Availability

Availability concepts

High Availability - High availability provides redundancy and fault tolerance. The goal is to ensure the system is always available, even in the event of a failure. A system is highly available when it can withstand the failure of an individual or multiple components (e.g., hard disks, servers, network links).

Backup

Backup is critical to protect data and ensure business continuity. At the same time, backup can be a challenge to implement well. The pace at which data is generated is growing exponentially. The density and durability of local disk is not benefiting from the same growth rate. The enterprise backup has become its own industry.

Data is generated on an arbitrarily large number of endpoints—laptops, desktops, servers, virtual machines, and now mobile devices. This means the problem of backup is distributed in nature. Current backup software is very centralized—the general model is to collect data from many devices and store it in single place. Sometimes a copy of that stored data is also sent to tape. The centralized approach has the potential to overwhelm the backup target during recovery from a disaster and result in broken recovery SLAs.

Enterprise backup scenarios previously to look like this: If you wanted high performance data access, your backup had to live on disk. If you wanted cost-effective archival storage, your backup had to live on tape. If you wanted to archive off site, you had to physically deliver your archival tapes to another location. Recovery from local disk was fine, unless you needed something from a tape, and it might have been a while if that tape wasn’t on site. The cloud has changed things. Backup software can write to the cloud without any changes to the backup software itself.

Disaster Recovery

Disaster recovery (DR) is about preparing for and recovering from a disaster. A disaster is any event that has a negative impact on a company’s business continuity or finances—including hardware or software failure, network outage, power outage, physical damage to a building like fire or flooding, human error, or some other significant event.

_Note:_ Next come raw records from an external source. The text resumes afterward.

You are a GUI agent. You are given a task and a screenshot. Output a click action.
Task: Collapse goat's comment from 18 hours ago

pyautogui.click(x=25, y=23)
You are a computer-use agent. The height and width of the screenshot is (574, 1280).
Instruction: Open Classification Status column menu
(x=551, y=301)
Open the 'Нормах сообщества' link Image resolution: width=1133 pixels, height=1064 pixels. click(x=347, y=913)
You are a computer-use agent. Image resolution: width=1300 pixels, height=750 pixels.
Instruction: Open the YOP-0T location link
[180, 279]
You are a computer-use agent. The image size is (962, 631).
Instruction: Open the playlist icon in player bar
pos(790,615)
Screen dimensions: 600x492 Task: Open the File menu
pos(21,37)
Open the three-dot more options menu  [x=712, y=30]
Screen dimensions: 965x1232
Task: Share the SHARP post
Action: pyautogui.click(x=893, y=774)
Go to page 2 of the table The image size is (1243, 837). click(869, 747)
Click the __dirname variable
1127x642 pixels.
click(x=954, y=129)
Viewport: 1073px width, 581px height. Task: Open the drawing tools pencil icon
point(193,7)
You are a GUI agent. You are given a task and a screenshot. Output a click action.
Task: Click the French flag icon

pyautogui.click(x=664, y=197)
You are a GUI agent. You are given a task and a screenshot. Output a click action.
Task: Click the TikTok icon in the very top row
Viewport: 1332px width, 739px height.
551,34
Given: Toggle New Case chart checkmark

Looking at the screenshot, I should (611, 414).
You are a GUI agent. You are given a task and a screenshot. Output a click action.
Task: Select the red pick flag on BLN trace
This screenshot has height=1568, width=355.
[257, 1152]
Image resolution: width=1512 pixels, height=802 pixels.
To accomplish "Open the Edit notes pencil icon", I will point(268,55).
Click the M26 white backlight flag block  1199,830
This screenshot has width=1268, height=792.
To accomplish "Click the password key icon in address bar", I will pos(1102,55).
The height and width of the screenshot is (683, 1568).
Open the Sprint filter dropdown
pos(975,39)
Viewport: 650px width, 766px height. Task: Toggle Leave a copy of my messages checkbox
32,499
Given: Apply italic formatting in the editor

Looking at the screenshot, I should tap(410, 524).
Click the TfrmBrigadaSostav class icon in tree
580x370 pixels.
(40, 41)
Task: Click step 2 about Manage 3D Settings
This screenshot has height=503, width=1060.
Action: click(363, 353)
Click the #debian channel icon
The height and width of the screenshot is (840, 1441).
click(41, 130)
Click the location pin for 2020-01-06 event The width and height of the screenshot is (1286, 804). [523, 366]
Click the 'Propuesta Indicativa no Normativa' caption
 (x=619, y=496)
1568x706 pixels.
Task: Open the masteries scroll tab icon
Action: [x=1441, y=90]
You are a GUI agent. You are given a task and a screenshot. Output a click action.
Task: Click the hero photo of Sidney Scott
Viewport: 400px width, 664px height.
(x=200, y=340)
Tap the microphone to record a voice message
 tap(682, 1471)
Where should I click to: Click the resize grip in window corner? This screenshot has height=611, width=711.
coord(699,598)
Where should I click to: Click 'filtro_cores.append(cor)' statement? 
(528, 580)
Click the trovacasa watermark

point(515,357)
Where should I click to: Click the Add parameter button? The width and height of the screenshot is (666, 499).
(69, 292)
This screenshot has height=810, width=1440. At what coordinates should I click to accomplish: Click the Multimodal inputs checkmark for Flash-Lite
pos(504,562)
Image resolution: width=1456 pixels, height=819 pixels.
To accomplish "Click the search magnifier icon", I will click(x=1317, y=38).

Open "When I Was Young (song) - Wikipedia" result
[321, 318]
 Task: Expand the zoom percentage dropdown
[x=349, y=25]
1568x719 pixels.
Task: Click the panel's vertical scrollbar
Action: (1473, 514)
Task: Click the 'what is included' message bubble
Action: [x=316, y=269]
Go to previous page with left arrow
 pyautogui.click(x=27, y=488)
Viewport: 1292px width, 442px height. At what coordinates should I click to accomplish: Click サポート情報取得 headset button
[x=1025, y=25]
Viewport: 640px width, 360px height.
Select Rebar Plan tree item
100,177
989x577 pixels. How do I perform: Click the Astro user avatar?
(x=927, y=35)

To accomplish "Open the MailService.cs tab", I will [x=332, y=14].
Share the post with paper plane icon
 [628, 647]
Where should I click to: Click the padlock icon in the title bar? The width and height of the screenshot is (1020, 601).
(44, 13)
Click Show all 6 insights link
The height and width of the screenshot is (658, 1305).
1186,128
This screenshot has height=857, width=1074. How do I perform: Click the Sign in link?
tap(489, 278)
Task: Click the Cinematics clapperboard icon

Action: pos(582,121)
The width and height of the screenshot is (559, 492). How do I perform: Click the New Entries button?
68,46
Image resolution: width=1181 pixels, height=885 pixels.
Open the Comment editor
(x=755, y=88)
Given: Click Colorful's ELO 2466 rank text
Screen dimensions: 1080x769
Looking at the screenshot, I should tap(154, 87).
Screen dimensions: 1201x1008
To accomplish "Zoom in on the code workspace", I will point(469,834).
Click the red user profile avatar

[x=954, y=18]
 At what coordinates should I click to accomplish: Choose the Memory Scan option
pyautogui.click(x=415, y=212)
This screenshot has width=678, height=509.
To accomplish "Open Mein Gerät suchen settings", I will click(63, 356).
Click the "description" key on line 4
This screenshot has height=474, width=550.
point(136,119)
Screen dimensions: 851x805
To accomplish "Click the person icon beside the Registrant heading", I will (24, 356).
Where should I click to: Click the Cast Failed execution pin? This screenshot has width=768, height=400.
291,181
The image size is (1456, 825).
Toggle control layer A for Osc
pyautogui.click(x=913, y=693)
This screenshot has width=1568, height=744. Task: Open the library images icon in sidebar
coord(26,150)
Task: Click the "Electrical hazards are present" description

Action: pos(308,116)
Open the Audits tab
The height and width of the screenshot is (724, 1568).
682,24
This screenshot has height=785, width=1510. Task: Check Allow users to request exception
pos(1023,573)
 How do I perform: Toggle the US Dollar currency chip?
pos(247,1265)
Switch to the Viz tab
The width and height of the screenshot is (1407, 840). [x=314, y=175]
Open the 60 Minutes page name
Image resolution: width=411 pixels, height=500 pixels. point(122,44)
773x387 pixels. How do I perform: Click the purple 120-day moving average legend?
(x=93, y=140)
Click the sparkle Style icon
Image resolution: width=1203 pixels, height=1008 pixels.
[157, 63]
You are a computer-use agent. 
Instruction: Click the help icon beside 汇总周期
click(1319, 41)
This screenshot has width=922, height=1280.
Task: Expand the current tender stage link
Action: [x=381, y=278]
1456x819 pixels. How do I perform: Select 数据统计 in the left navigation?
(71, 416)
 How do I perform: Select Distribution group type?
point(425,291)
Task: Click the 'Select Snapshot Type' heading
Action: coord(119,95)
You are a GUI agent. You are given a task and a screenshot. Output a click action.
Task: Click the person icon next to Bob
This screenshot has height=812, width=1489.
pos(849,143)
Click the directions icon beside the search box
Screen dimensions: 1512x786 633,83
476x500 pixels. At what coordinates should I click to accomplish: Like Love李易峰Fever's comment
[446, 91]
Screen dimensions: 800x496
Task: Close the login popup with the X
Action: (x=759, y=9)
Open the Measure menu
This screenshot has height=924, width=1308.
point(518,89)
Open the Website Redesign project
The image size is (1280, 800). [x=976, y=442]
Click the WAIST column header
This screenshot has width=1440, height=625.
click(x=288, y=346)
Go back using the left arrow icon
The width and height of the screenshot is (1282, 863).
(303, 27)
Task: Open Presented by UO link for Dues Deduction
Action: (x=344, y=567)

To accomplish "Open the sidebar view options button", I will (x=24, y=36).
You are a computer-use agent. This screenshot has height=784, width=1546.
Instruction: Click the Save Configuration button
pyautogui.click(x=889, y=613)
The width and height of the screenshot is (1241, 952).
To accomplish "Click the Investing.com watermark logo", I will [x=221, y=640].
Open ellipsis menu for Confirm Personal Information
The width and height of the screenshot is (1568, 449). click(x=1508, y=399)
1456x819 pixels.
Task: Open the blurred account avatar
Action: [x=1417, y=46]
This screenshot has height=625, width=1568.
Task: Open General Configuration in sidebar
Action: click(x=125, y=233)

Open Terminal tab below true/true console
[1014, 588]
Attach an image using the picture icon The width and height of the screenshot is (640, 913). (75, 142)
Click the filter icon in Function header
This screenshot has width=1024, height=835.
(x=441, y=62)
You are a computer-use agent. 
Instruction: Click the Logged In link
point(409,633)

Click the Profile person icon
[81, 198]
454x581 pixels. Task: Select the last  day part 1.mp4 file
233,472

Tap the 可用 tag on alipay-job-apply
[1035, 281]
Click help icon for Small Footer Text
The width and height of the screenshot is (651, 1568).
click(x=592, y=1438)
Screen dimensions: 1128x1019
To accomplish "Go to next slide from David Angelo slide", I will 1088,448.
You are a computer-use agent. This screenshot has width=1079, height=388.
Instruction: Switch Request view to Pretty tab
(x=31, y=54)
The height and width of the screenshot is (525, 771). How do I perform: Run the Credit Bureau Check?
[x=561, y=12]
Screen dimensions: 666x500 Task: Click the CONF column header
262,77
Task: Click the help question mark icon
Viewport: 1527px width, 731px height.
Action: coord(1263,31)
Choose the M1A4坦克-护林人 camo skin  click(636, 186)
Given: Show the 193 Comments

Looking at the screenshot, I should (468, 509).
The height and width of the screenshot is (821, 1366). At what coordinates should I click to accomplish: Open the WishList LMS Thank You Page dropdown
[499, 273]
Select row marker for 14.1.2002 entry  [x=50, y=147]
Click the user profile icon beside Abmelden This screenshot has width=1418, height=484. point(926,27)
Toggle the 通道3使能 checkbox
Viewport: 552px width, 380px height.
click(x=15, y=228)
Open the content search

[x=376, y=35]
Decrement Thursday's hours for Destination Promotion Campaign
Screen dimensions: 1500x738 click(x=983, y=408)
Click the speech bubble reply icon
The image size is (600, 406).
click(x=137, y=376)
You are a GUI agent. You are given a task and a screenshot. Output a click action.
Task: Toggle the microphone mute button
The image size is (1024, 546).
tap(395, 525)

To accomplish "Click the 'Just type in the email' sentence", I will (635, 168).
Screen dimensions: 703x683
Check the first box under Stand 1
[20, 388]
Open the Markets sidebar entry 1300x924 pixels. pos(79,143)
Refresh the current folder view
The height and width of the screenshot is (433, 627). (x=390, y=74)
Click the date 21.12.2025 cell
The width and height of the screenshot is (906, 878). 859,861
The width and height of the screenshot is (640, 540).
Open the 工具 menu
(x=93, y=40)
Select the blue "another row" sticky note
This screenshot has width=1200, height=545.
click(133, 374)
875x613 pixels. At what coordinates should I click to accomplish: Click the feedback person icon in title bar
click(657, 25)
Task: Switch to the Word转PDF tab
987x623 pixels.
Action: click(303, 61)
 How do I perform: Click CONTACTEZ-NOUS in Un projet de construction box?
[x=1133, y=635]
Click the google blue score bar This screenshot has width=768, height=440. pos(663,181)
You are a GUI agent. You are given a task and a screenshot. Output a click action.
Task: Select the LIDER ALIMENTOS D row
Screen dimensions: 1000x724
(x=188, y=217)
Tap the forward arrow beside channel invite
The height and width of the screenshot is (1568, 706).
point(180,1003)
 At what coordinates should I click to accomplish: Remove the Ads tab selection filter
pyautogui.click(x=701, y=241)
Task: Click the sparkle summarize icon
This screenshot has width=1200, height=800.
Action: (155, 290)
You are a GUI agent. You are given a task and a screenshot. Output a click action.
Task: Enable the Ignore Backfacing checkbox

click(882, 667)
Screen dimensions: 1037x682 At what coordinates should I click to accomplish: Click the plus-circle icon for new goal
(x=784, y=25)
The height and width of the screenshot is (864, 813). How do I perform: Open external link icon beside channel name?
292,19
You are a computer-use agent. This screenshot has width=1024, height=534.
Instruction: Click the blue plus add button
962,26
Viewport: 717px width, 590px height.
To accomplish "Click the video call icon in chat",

To minimize the impact of a disaster, companies invest time and resources to plan and prepare, train employees, and document and update DR processes. The amount of investment for DR planning for a particular system can vary dramatically depending on the cost of a potential outage. Companies that have traditional physical environments typically must duplicate their infrastructure to ensure the availability of spare capacity in the event of a disaster. The infrastructure needs to be procured, installed, and maintained so that it is ready to support the anticipated capacity requirements. During normal operations, the infrastructure typically is under-utilized or over-provisioned.

AWS storage DR Options

Amazon S3

  • Objects redundantly stored on multiple devices across multiple facilities within a Region, designed to provide a durability of 99.999999999%

  • Data protection with versioning, MFA, bucket policies, and IAM

  • Cross-region replication enables automatic, asynchronous copying of objects across buckets in different AWS Regions

Amazon S3 Glacier

  • Designed for the same durability as Amazon S3

  • An inventory of all archives in each of your vaults is maintained for disaster recovery or occasional reconciliation purposes

Amazon EBS

  • Create point-in-time volume snapshots

  • Copy snapshots across Regions and accounts

  • Snapshots are stored in Amazon S3, taking advantage of Amazon S3’s durability and availability

  • Volumes are replicated across multiple servers in an Availability Zone

AWS Snowball

Using Snowball helps eliminate challenges that can be encountered with large-scale data transfers, such as:

  • High network costs

  • Long transfer times

  • Security concerns

  • Snowball devices can help retrieve data (>10TB) much more quickly than high-speed internet.

Amazon EFS

Amazon EFS File Sync can be used to sync files from on-premises or in-cloud file systems to Amazon EFS at speeds of up to 5x faster than standard Linux copy tools.

AWS Networking DR Options

Amazon Route 53

  • Distribute traffic / load across multiple regions based on a variety of options

  • Automatic failover to another region in event of a failure.

Elastic Load Balancing

  • Load balancing across multiple EC2 instances in different AZ

  • Health checks and automatic failover if an instance fails.

Amazon VPC

  • Extend your existing network topo to the cloud. i.e: recover enterprise applications that are running on the on-premise network.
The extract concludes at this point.